UPDATED 14:31 EDT / MARCH 16 2017

APPS

GitLab gets more social, buying open source developer community Gitter

Open-source development lifecycle tool provider GitLab B.V. on Wednesday announced its acquisition of Gitter, a community hub platform for open-source developers.

GitLab also announced that it will release Gitter’s code as open-source software. This includes the web application and mobile apps. Such a move will allow the developer community at large to create and deploy Gitter community websites and apps as well as deeply integrate with Gitter-run applications using custom application programming interfaces.

“Community is core to GitLab’s principles,” Sid Sijbrandij, chief executive officer of GitLab, wrote in his announcement. “Our mission is to ensure that everyone can contribute, and over a thousand developers have contributed to GitLab CE. This acquisition is part of our strategic plan to become the most popular SaaS solution for public repositories.”

Launched in 2014, Gitter has fast become home to more than 800,000 developers who use the platform to engage in collaboration and communication. The software is available for users on Android, iOS, Windows and Linux and even has a handy Internet Relay Chat bridge to cover everything else.

gitter-patlform-in-action

Gitter provides chat rooms and community discovery for open-source developers. Image: Gitter

Gitter’s social apps also integrate with numerous developer productivity tools including GitHub, Heroku, Trello, Jenkins, and many more.

Gitter Chief Technology Officer Andrew Newdigate wrote in an announcement that the integration with GitLab will make conversations on the service free.

“We will also be making all conversations free and unlimited,” Newdigate said. “We know that many communities want to have private conversations amongst the core team and contributors, this was previously limited to 25 people in private rooms–well that’s a thing of the past and you can talk freely wherever and however you like.”

Users with existing paid subscriptions will not have their payments renew as these services are now offered free of charge.

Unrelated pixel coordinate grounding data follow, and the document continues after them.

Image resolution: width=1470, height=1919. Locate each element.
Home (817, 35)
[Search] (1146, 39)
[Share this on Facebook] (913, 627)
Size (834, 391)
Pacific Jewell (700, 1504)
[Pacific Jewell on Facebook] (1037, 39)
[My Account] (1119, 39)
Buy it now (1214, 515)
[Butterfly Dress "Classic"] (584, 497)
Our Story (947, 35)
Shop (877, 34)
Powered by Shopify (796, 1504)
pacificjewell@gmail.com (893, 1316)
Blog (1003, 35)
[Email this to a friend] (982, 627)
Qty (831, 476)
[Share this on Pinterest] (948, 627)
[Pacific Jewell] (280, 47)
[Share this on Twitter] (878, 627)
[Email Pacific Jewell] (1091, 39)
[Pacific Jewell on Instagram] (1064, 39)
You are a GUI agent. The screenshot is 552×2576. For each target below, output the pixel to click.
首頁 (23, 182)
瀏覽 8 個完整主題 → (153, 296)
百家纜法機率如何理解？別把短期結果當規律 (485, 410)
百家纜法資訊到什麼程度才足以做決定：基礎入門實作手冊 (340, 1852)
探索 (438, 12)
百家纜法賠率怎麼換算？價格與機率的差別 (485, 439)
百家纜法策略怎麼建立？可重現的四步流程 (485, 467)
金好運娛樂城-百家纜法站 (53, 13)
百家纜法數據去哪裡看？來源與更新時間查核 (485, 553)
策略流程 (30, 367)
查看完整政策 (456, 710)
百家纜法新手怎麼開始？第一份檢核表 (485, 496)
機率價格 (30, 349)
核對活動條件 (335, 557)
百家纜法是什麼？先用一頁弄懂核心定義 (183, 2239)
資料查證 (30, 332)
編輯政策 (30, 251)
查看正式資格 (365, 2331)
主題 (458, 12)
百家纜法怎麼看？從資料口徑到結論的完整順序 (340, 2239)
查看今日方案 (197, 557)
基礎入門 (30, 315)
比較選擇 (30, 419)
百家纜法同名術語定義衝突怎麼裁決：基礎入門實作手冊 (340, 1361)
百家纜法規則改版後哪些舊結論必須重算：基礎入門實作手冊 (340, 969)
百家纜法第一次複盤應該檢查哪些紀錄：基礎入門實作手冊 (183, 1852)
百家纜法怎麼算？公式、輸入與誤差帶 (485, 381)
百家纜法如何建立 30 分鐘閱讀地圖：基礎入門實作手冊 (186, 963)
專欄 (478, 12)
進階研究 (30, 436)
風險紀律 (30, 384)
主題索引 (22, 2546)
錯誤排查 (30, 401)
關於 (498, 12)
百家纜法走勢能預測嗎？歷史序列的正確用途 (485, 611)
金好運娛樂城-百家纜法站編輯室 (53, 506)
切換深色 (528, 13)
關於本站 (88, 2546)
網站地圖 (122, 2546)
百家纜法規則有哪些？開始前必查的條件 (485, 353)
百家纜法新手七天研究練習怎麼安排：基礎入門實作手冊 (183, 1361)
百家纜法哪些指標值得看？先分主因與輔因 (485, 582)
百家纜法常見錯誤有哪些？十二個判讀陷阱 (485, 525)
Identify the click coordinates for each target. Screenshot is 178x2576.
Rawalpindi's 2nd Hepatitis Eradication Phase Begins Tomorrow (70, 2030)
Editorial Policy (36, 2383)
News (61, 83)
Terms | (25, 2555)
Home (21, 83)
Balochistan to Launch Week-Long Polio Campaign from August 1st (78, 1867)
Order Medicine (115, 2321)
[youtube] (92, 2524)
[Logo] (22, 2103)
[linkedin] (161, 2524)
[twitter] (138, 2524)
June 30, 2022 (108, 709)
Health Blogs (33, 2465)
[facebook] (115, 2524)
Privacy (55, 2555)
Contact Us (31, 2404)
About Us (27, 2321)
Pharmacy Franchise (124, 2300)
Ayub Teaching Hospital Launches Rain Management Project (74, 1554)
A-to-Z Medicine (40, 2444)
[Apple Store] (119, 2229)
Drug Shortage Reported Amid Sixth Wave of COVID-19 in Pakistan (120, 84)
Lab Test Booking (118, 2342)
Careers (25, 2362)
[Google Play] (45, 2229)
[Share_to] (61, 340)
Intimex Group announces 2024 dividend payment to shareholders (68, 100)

Newdigate said that GitLab was one of the first third-party integrations on Gitter and represented a solid open-source core business model. He also said GitLab’s experience maintaining and fostering open-source communities would allow Gitter to open-source its own code.

Plans to complete the open sourcing of Gitter’s code will require some structural changes — mostly involving separating out sensitive configuration — but Newdigate said that it would happen no later than June. The open-source code would also be available under the MIT License.

For GitLab and Gitter users to get more accustomed to this change, and each other, there is a GitLab community on Gitter.